Transcreva do trecho abaixo, sobre a obra de Flávia Junqueira, a parte que começa em "É em Paris, com" e termina em "destruição e ruína.".

* _TRECHO_:
--------------------
Nascem deste desejo por romper a rigidez em uma possível compreensão racional dos espaços, e a busca por questionar a hierarquia de nossas informações, as proposições de Flávia Junqueira nos convidando a novas miradas por lugares que julgamos conhecer e, por histórias que julgamos dominar. Voar, como sonhar, é preciso… e é possível quando somos impactados e deslocados de nossas certezas imediatas e não questionadas.
As pesquisas de Flávia Junqueira debruçam-se sobre o espaço teatral há mais de uma década, incluindo sua experiência inicial com cenografia e arquitetura teatral. A essa somou-se a formação em artes visuais, e o interesse pelo meio fotográfico que se tornou, de início, a linguagem com a qual produziu registros de conjuntos de objetos familiares, e do universo infantil, com séries como Na Companhia dos Objetos, de 2008, e A Casa em Festa, de 2009/2010, ou ainda Empilhamento, 2010.
Nestas séries explorava, pelo acúmulo de objetos/ brinquedos, as possibilidades de imagens do universo infantil, inserindo-os em ambientes de sua casa, criando um estranhamento nesse espaço da convivência familiar. Nesse cenário ela se insere literal e, corporalmente, performa para a câmera, em uma encenação dentro desse universo de aparente ingenuidade e de fragilidade, mas assumidamente pervertendo uma primeira leitura nessa direção.
Retomar esse percurso cronológico do início dessa linha de pesquisa, na produção da artista propõe, para além de biografar, revelar as origens da produção aqui apresentada, afirmando e articulando-a, ao longo dessa década, com as imagens aqui apresentadas.
A sequência das séries acima é produzida em deslocamentos geográficos e culturais para, respectivamente, Paris e Donestk. Na primeira cidade o encontro impactante com o peso da tradição, a memória de um passado presente a todo momento e lugar, em seus descolamentos pela cidade, se apresenta, frequentemente, como explicitação de finalizações identificáveis nas camadas de ruínas – destruição – que simultaneamente constroem essa paisagem aos olhos da artista.
É em Paris, com a série Ele ainda não está aqui, de 2011 que os balões já se apresentam como a materialização dos questionamentos sobre impermanência, perenidade, pelo caráter efêmero da matéria, ainda que ela se apresente na leveza e inocência, claro que apenas aparentes, desses globos coloridos. Inicia-se, na vivência parisiense, a prática de trabalho com esses elementos e a consolidação dessa reflexão permanente sobre o contraste acerca da leveza e da beleza, em contraposição ao efêmero e à noção de destruição e ruína.
Importante mencionar, ainda, que é daquele momento o início da prática coletar informações e referências visuais e, a partir do qual ela produz pela primeira vez a construção de um mapeamento exaustivo: o dos carrosséis que se espalham por Paris. Também desse procedimento decorre um olhar nostálgico em sua alusão ao universo colorido, fantasioso e mágico, infantil que nos remete ao tempo e a uma inocência perdida, que se busca resgatar.
--------------------
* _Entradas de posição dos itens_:
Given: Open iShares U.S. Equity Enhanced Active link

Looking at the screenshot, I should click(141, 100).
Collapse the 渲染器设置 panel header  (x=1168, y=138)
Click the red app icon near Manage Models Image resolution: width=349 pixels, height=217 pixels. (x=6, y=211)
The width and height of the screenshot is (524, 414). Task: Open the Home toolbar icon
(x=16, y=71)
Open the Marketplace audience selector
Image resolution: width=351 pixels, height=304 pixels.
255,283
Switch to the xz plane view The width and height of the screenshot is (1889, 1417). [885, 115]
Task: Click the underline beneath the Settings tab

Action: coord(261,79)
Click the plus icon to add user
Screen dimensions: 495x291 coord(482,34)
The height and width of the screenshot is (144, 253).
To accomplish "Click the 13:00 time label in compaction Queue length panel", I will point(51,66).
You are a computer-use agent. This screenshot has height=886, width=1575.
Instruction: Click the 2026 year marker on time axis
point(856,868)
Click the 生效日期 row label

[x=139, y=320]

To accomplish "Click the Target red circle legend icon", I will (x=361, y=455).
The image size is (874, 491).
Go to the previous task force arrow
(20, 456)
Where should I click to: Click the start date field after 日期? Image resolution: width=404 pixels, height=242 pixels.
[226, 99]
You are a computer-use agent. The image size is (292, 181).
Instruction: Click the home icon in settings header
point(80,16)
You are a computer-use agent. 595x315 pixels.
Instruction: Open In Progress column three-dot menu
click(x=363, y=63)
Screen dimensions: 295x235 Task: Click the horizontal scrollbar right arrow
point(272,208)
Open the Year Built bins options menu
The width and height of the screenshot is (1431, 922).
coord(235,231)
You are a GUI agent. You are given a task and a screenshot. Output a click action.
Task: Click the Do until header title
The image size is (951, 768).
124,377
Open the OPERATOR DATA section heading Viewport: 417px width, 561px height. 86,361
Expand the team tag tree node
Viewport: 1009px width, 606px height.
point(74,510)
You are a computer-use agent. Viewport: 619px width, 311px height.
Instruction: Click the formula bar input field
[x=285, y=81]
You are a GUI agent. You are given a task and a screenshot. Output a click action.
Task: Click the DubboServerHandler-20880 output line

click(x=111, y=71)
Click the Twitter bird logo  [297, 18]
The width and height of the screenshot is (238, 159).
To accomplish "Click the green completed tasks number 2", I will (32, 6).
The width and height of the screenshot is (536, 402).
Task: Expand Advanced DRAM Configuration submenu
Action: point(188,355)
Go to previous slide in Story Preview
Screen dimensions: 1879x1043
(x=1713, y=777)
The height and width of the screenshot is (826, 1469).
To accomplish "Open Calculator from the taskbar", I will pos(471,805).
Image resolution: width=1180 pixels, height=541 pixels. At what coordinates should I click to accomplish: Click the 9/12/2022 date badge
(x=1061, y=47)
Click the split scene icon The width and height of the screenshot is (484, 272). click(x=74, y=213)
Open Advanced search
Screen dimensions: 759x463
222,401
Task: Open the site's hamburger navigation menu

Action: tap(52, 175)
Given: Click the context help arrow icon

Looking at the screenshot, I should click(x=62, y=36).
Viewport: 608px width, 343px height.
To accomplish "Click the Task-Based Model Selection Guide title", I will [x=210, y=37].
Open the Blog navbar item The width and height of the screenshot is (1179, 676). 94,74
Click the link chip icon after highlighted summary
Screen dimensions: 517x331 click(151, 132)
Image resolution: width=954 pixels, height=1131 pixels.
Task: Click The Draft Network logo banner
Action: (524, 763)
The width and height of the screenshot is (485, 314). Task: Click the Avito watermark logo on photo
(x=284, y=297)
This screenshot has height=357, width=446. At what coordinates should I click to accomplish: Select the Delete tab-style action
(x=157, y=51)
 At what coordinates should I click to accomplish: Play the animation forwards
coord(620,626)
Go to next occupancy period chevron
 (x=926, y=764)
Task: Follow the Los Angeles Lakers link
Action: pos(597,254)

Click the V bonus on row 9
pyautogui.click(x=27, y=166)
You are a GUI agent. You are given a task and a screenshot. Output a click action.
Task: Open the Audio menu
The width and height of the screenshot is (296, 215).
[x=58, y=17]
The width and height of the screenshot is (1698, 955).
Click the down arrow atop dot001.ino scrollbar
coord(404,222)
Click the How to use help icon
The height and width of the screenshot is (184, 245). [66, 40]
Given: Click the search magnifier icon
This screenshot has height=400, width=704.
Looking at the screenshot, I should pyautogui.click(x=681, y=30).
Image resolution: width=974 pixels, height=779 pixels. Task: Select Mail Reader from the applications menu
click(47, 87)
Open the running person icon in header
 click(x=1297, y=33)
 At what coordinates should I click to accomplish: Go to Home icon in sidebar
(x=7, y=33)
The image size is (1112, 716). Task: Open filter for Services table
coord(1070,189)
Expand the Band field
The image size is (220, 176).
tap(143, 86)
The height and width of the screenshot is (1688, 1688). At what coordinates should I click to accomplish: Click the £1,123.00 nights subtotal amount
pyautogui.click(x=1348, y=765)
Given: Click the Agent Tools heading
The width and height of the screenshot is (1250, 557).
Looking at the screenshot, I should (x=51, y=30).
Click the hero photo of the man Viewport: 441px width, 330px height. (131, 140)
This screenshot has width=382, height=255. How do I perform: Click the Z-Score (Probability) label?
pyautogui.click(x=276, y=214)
--------------------
* _RESOLUÇÃO DO EXERCÍCIO_:
É em Paris, com a série Ele ainda não está aqui, de 2011 que os balões já se apresentam como a materialização dos questionamentos sobre impermanência, perenidade, pelo caráter efêmero da matéria, ainda que ela se apresente na leveza e inocência, claro que apenas aparentes, desses globos coloridos. Inicia-se, na vivência parisiense, a prática de trabalho com esses elementos e a consolidação dessa reflexão permanente sobre o contraste acerca da leveza e da beleza, em contraposição ao efêmero e à noção de destruição e ruína.